YOUR INSTRUCTIONS: Using the data below, determine the number of lines that include the string "window". Write only that number.

START INFORMATION

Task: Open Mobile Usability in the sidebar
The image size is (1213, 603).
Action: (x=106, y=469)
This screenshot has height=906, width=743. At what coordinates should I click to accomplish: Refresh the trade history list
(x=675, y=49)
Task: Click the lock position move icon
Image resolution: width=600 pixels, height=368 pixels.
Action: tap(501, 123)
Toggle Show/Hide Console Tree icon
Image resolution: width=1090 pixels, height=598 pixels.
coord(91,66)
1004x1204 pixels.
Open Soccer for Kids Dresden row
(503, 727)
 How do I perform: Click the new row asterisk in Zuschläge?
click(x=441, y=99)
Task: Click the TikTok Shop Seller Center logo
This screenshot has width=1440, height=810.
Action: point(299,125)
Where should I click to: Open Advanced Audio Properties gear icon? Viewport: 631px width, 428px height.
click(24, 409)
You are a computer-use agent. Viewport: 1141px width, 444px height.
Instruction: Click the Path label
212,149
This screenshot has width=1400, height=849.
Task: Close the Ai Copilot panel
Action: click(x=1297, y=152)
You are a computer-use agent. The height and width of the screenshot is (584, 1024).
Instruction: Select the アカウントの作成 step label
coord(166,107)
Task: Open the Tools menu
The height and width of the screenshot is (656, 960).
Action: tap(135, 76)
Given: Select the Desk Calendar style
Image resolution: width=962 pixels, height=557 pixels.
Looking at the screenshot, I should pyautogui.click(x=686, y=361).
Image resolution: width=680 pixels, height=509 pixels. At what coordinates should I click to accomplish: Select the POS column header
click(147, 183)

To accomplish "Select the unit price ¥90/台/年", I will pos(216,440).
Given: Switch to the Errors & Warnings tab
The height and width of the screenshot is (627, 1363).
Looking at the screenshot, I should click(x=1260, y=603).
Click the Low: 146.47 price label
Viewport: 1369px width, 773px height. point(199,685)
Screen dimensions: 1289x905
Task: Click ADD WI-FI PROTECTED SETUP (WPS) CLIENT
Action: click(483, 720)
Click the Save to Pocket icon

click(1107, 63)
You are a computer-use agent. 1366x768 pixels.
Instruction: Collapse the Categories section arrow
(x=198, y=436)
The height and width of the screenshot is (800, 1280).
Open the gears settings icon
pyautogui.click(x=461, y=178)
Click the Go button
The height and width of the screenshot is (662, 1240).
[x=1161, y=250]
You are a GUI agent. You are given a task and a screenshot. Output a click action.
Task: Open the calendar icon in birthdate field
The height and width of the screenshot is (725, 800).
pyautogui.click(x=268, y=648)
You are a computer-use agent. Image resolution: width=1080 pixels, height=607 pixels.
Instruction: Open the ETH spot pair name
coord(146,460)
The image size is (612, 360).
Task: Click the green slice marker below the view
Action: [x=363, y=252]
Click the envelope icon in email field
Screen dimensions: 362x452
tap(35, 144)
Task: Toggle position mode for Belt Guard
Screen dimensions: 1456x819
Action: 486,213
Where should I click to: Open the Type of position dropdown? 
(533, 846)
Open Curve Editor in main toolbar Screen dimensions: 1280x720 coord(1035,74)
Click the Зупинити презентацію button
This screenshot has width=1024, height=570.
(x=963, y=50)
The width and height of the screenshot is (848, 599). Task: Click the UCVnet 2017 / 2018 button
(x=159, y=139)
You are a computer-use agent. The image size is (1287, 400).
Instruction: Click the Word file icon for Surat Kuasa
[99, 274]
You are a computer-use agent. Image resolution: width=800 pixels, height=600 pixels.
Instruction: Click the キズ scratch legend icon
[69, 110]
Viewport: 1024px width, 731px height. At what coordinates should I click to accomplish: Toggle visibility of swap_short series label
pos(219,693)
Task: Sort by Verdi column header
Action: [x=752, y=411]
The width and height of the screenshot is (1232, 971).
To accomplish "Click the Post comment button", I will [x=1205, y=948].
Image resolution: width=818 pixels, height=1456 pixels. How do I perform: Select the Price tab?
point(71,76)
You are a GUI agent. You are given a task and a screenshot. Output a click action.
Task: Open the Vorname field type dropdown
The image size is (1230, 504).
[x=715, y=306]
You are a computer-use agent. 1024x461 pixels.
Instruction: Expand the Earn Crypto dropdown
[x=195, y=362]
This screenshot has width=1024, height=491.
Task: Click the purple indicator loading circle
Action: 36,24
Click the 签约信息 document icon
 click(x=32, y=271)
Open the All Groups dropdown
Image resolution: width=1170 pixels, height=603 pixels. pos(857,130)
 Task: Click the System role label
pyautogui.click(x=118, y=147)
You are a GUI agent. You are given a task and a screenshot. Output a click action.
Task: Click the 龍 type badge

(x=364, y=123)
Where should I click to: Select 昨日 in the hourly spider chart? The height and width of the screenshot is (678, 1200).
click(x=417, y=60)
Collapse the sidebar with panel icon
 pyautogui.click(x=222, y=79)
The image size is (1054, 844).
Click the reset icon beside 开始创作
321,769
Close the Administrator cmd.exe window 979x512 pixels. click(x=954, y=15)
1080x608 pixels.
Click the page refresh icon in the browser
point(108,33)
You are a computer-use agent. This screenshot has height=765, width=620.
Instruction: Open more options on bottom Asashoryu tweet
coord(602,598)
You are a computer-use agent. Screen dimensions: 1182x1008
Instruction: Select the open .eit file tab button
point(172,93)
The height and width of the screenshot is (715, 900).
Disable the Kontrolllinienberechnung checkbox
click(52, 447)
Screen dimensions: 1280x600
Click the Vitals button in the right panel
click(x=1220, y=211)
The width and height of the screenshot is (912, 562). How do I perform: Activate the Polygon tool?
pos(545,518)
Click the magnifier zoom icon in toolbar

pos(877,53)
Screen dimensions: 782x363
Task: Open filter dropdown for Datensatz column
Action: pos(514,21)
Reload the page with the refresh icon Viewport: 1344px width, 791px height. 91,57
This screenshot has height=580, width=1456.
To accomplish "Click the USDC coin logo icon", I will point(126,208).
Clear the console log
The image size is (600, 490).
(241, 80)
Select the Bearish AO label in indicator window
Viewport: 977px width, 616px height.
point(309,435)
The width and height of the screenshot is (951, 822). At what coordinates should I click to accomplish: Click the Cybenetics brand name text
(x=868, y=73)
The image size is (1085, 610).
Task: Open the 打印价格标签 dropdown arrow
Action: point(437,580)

END INFORMATION

SOLUTION TO THE PROBLEM: 2